• Task objective: Check each line of the listing for the word "icon" and report the ones that have it.

• Entries shown:

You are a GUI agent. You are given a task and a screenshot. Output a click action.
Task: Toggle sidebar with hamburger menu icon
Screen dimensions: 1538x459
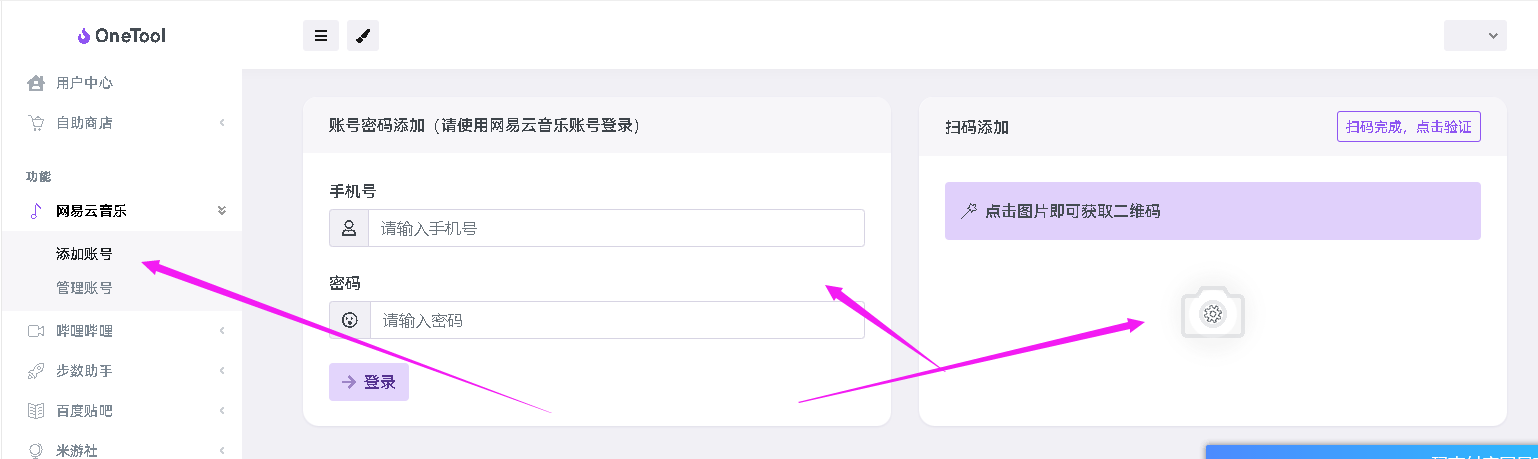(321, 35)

* * *

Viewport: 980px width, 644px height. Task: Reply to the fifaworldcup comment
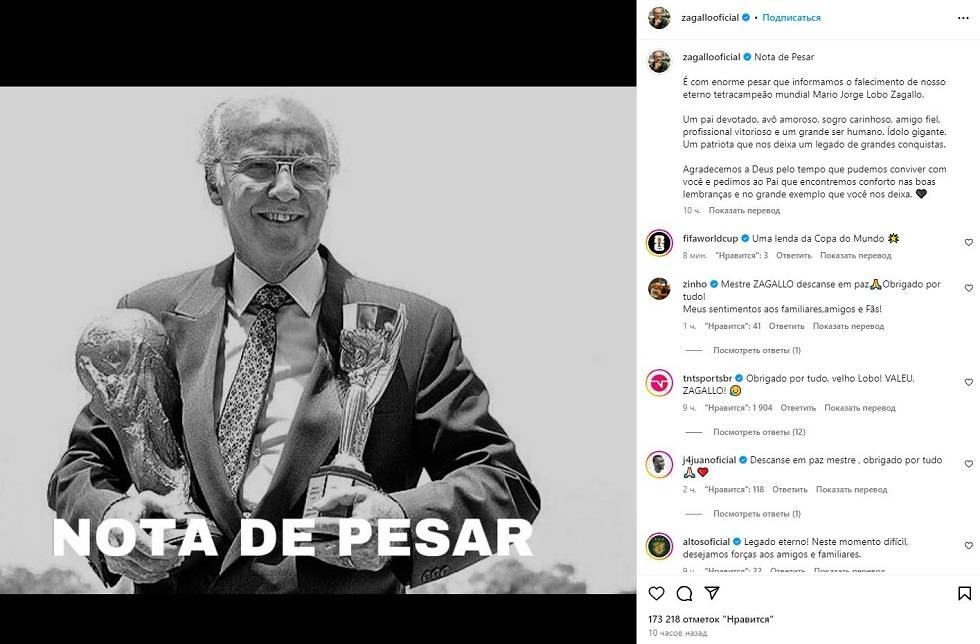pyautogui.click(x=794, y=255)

==

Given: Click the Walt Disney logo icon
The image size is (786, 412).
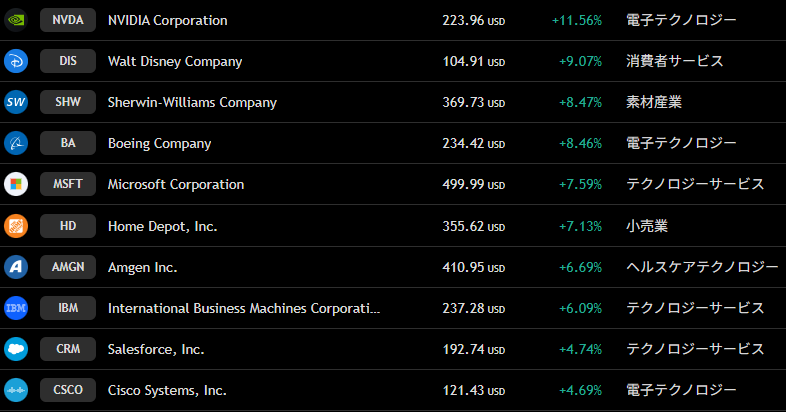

• Written answer:
Task: Toggle sidebar with hamburger menu icon
Given: Click the Walt Disney logo icon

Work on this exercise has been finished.